Brett Seacat: Likable on stand?

Nancy Grace talks to Vashti Seacat's mom and brother exclusively tonight at 8 p.m. on HLN.

A Kansas jury Tuesday convicted former cop Brett Seacat of first-degree murder for killing his wife, Vashti Seacat, and trying to cover it up by burning down their house. 

The jury deliberated for just six hours before deciding Seacat's fate.

Seacat showed no emotion as the judge read the guilty verdict, but his father, a former highway patrolman who's attended almost everyday of the trial, started to cry after the verdict was read.

Sydney Woodside, Vashti's niece, told a HLN reporter outside the courthouse that she was pleased with the outcome of the trial, but it was excruciating.

"There were a couple points in the trial where you just wanted to scream," said Woodside.

The jury also convicted Seacat of one count of aggravated arson, and two counts of endangering a child.

The convicted murderer is now facing life in prison, but it will be up to Judge Larry Solomon as to whether Seacat will ever be eligible for parole.

Solomon will sentence Seacat to life in prison withour parole or life in prison with the possiblity of parole after 50 years.
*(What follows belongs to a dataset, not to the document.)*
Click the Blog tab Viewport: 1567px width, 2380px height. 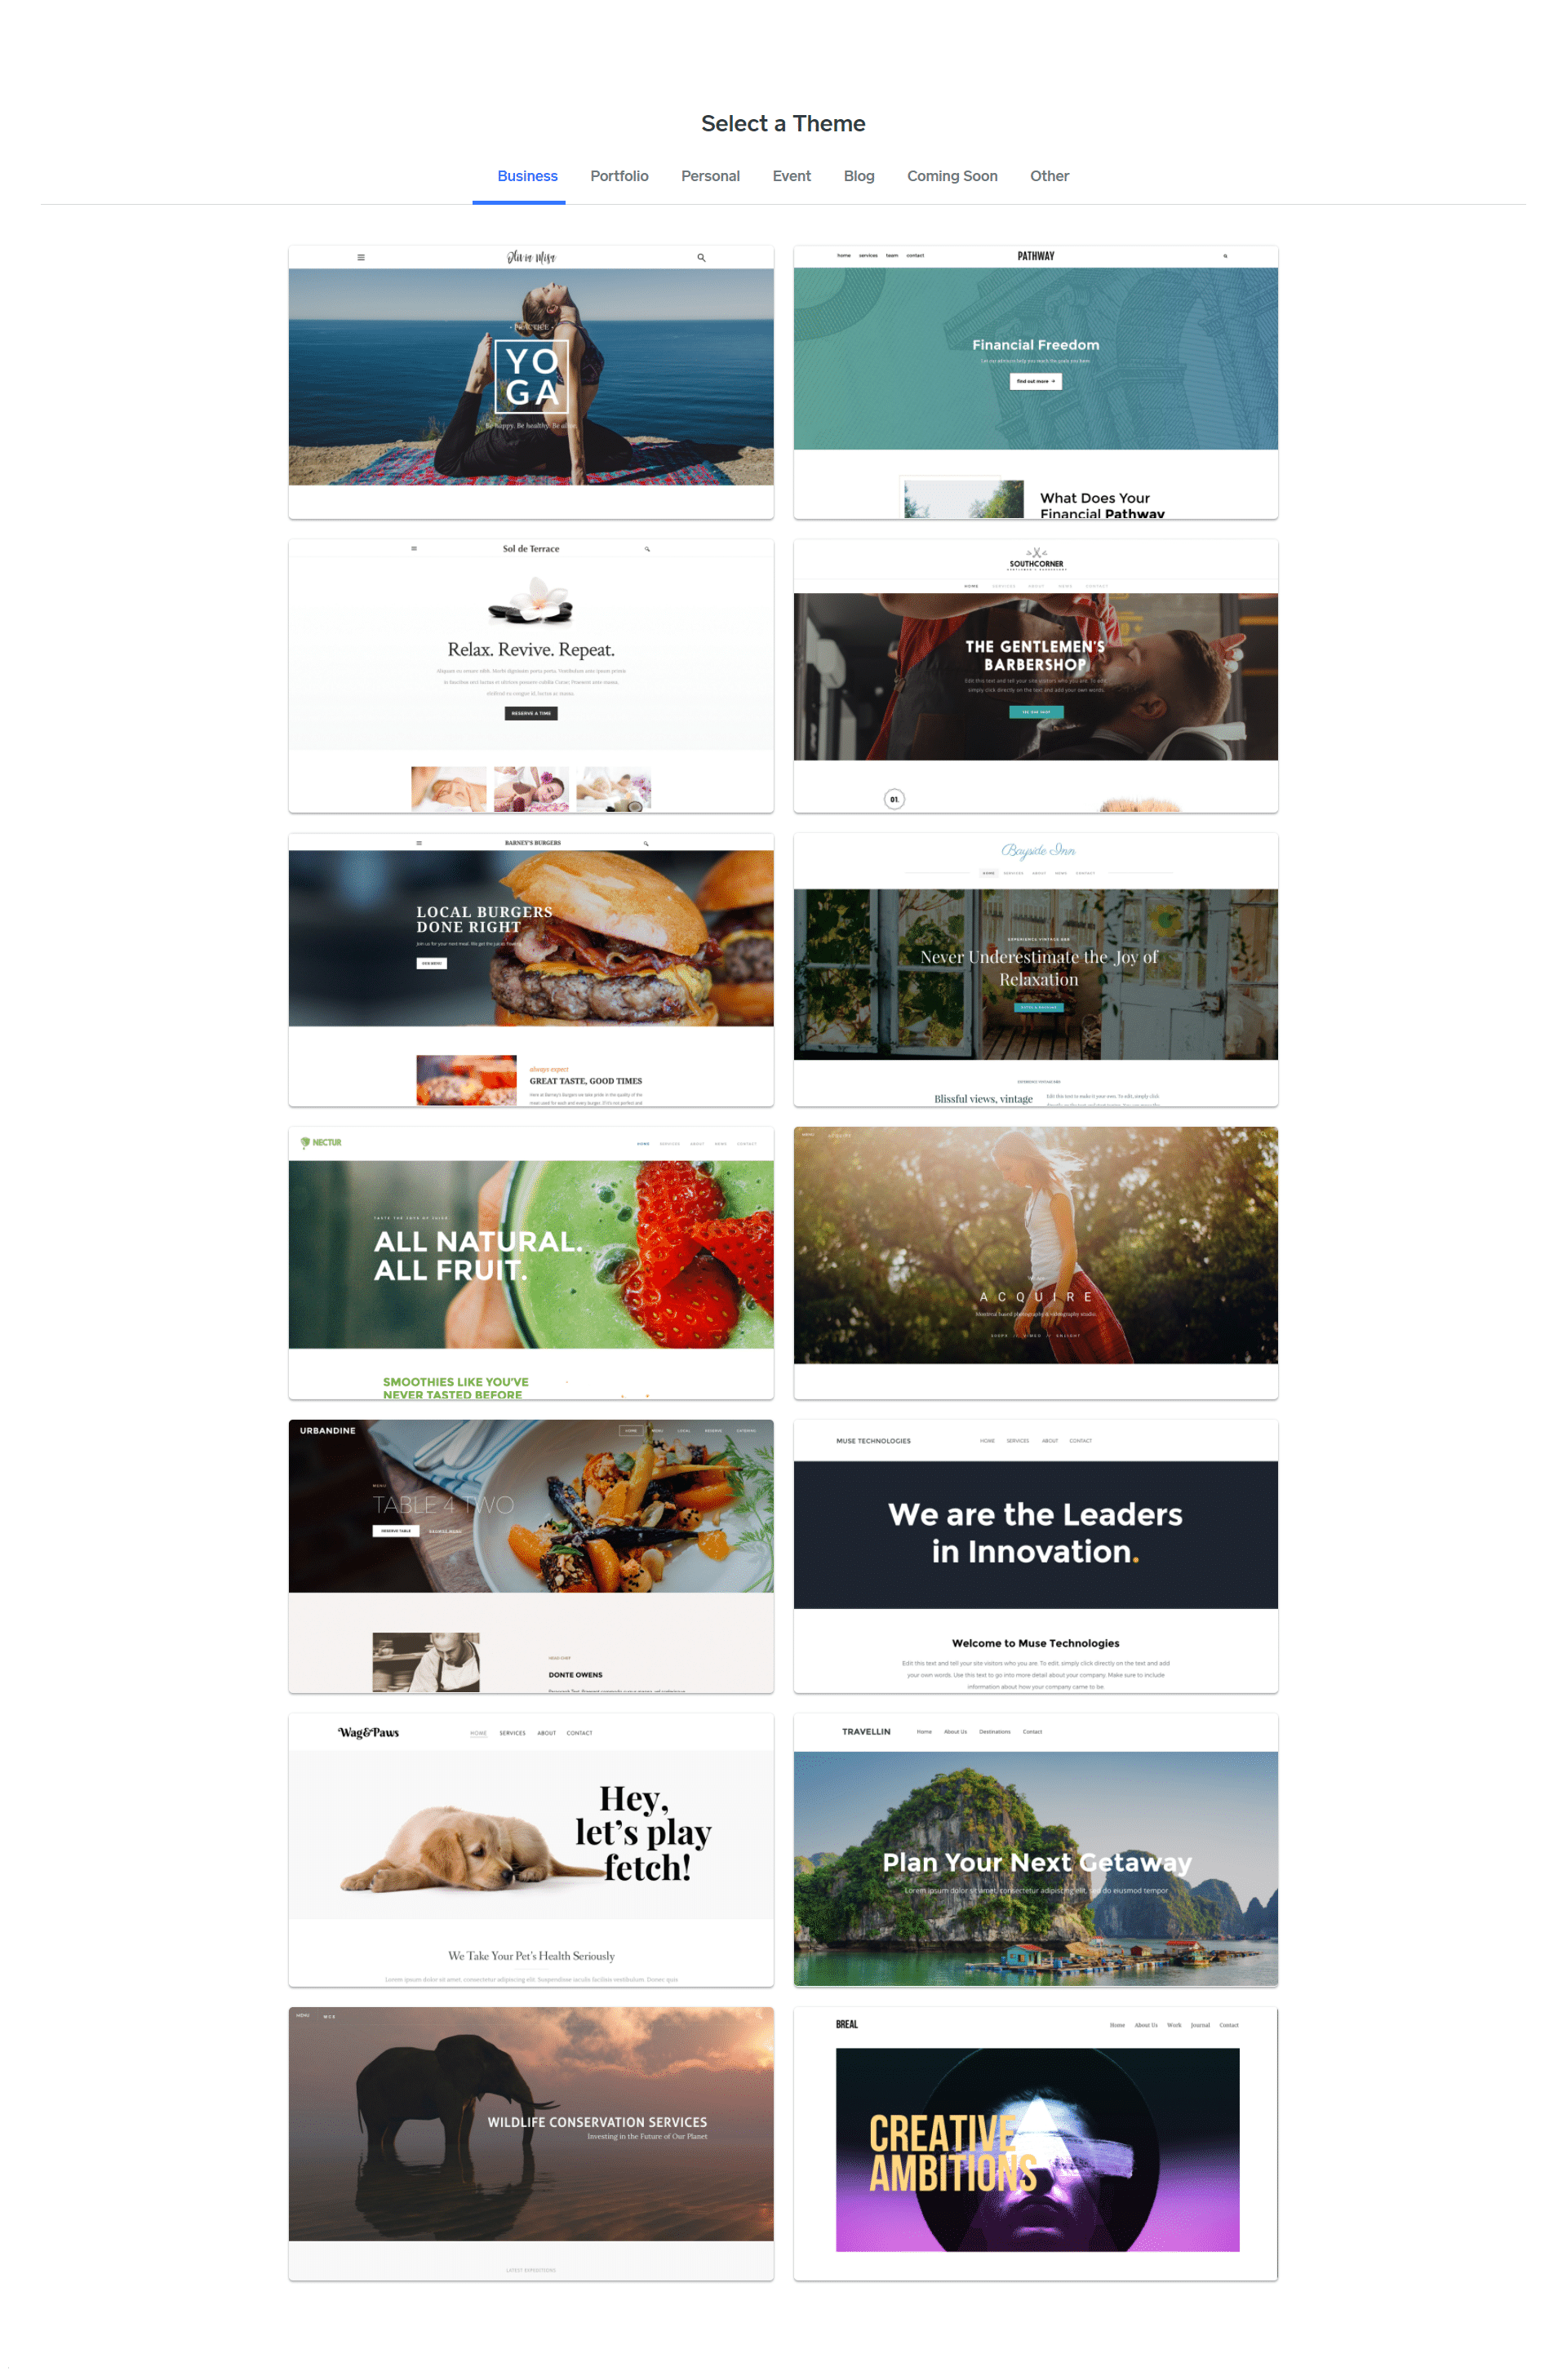pos(859,175)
Seacat will be 87 years old before he could possibly be up for parole.

Solomon scheduled Seacat's sentencing for August 5.
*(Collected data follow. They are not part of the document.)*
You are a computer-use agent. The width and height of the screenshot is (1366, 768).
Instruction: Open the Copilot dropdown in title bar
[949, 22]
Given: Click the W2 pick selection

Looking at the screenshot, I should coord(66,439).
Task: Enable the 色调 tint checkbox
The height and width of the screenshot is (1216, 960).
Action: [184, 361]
During her closing argument Monday, prosecutor Amy Hanley said Seacat was full of uncontrollable rage because Vashti Seacat had filed for divorce and was kicking him out their house.

“He was like a burning fuse,” said Hanley. “That’s why he was reckless.”
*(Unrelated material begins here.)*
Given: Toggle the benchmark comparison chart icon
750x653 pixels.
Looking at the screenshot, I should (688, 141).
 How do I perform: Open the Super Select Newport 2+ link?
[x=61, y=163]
Hanley repeatedly mentioned threats that Seacat allegedly made about killing Vashti if she divorced her, and that he specifically said he would shoot her and burn down the house to make it look like she did it.

“He hoped it would burn up the evidence,” said Hanley.

Hanley also reminded the jury multiple times that Seacat is a trained police officer who knows investigators' techniques, and therefore would know how to manipulate evidence and law enforcement interviews.

“He has an answer for everything,” said Hanley wrapping up her closing argument. “Now it’s time to give him your answer. Find him guilty of first-degree murder.”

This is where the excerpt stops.